WHAT YOU SHOULD DO:
Copy every entry. Do not alter a single word.

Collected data

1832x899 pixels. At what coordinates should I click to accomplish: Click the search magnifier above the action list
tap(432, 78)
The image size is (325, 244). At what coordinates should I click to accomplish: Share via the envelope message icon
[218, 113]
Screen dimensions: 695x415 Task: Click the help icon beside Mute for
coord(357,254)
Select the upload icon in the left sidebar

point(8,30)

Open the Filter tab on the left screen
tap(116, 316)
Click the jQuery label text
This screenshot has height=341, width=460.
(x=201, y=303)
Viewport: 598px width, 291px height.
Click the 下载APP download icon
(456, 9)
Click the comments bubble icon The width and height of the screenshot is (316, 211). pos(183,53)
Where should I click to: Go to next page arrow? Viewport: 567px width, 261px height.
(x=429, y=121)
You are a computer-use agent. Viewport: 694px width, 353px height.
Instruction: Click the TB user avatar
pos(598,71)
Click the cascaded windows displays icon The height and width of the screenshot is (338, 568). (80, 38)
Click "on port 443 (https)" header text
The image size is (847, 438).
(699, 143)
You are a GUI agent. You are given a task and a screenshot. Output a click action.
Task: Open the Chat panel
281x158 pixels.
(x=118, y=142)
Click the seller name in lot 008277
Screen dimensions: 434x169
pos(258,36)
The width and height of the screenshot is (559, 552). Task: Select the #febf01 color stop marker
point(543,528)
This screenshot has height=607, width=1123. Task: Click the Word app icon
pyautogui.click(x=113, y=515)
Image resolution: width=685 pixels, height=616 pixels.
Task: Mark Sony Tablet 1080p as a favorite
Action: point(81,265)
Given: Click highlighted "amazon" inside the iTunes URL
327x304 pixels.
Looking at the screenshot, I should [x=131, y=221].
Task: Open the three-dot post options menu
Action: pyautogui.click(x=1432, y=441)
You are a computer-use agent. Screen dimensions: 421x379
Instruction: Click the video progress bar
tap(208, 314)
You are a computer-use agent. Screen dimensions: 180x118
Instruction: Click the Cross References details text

OUTPUT OF THE TASK:
1832x899 pixels. At what coordinates should I click to accomplish: Click the search magnifier above the action list
tap(432, 78)
The image size is (325, 244). At what coordinates should I click to accomplish: Share via the envelope message icon
[218, 113]
Screen dimensions: 695x415 Task: Click the help icon beside Mute for
coord(357,254)
Select the upload icon in the left sidebar

point(8,30)

Open the Filter tab on the left screen
tap(116, 316)
Click the jQuery label text
This screenshot has height=341, width=460.
(x=201, y=303)
Viewport: 598px width, 291px height.
Click the 下载APP download icon
(456, 9)
Click the comments bubble icon The width and height of the screenshot is (316, 211). pos(183,53)
Where should I click to: Go to next page arrow? Viewport: 567px width, 261px height.
(x=429, y=121)
You are a computer-use agent. Viewport: 694px width, 353px height.
Instruction: Click the TB user avatar
pos(598,71)
Click the cascaded windows displays icon The height and width of the screenshot is (338, 568). (80, 38)
Click "on port 443 (https)" header text
The image size is (847, 438).
(699, 143)
You are a GUI agent. You are given a task and a screenshot. Output a click action.
Task: Open the Chat panel
281x158 pixels.
(x=118, y=142)
Click the seller name in lot 008277
Screen dimensions: 434x169
pos(258,36)
The width and height of the screenshot is (559, 552). Task: Select the #febf01 color stop marker
point(543,528)
This screenshot has height=607, width=1123. Task: Click the Word app icon
pyautogui.click(x=113, y=515)
Image resolution: width=685 pixels, height=616 pixels.
Task: Mark Sony Tablet 1080p as a favorite
Action: point(81,265)
Given: Click highlighted "amazon" inside the iTunes URL
327x304 pixels.
Looking at the screenshot, I should [x=131, y=221].
Task: Open the three-dot post options menu
Action: pyautogui.click(x=1432, y=441)
You are a computer-use agent. Screen dimensions: 421x379
Instruction: Click the video progress bar
tap(208, 314)
You are a computer-use agent. Screen dimensions: 180x118
Instruction: Click the Cross References details text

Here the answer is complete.